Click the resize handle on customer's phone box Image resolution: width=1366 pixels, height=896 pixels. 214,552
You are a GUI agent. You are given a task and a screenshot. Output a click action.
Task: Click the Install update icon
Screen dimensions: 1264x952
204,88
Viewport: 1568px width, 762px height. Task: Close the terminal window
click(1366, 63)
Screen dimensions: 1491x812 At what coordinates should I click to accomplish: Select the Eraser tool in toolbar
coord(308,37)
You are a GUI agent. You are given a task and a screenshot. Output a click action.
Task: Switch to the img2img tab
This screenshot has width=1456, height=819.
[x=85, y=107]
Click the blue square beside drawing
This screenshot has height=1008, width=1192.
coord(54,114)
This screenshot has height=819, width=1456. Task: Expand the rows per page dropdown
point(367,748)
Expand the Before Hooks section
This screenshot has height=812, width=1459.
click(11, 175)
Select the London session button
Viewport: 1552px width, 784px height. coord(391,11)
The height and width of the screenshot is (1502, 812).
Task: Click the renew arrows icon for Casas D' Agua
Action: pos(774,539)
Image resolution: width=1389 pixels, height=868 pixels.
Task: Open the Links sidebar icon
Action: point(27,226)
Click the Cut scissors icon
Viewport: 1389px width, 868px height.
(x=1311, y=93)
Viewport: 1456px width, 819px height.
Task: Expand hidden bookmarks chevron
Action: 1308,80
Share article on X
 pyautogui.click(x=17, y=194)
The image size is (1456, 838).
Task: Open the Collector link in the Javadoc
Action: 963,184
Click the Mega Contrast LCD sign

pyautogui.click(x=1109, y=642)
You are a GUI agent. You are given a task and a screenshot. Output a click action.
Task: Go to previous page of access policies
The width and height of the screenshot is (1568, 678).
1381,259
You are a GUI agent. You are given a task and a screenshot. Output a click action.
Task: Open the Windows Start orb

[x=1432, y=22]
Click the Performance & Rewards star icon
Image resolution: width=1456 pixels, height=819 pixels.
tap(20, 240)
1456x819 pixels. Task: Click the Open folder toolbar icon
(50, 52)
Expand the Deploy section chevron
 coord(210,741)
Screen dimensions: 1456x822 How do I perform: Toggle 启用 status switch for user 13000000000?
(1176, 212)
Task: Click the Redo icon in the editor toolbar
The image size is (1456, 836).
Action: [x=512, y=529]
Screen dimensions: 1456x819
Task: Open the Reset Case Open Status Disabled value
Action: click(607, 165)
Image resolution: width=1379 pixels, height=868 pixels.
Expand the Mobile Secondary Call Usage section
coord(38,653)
· · · ·
Each record above needs to be transcribed word for word.

§ RESPONSE TO THIS EXERCISE
Click the resize handle on customer's phone box Image resolution: width=1366 pixels, height=896 pixels. 214,552
You are a GUI agent. You are given a task and a screenshot. Output a click action.
Task: Click the Install update icon
Screen dimensions: 1264x952
204,88
Viewport: 1568px width, 762px height. Task: Close the terminal window
click(1366, 63)
Screen dimensions: 1491x812 At what coordinates should I click to accomplish: Select the Eraser tool in toolbar
coord(308,37)
You are a GUI agent. You are given a task and a screenshot. Output a click action.
Task: Switch to the img2img tab
This screenshot has width=1456, height=819.
[x=85, y=107]
Click the blue square beside drawing
This screenshot has height=1008, width=1192.
coord(54,114)
This screenshot has height=819, width=1456. Task: Expand the rows per page dropdown
point(367,748)
Expand the Before Hooks section
This screenshot has height=812, width=1459.
click(11, 175)
Select the London session button
Viewport: 1552px width, 784px height. coord(391,11)
The height and width of the screenshot is (1502, 812).
Task: Click the renew arrows icon for Casas D' Agua
Action: pos(774,539)
Image resolution: width=1389 pixels, height=868 pixels.
Task: Open the Links sidebar icon
Action: point(27,226)
Click the Cut scissors icon
Viewport: 1389px width, 868px height.
(x=1311, y=93)
Viewport: 1456px width, 819px height.
Task: Expand hidden bookmarks chevron
Action: 1308,80
Share article on X
 pyautogui.click(x=17, y=194)
The image size is (1456, 838).
Task: Open the Collector link in the Javadoc
Action: 963,184
Click the Mega Contrast LCD sign

pyautogui.click(x=1109, y=642)
You are a GUI agent. You are given a task and a screenshot. Output a click action.
Task: Go to previous page of access policies
The width and height of the screenshot is (1568, 678).
1381,259
You are a GUI agent. You are given a task and a screenshot. Output a click action.
Task: Open the Windows Start orb

[x=1432, y=22]
Click the Performance & Rewards star icon
Image resolution: width=1456 pixels, height=819 pixels.
tap(20, 240)
1456x819 pixels. Task: Click the Open folder toolbar icon
(50, 52)
Expand the Deploy section chevron
 coord(210,741)
Screen dimensions: 1456x822 How do I perform: Toggle 启用 status switch for user 13000000000?
(1176, 212)
Task: Click the Redo icon in the editor toolbar
The image size is (1456, 836).
Action: [x=512, y=529]
Screen dimensions: 1456x819
Task: Open the Reset Case Open Status Disabled value
Action: click(607, 165)
Image resolution: width=1379 pixels, height=868 pixels.
Expand the Mobile Secondary Call Usage section
coord(38,653)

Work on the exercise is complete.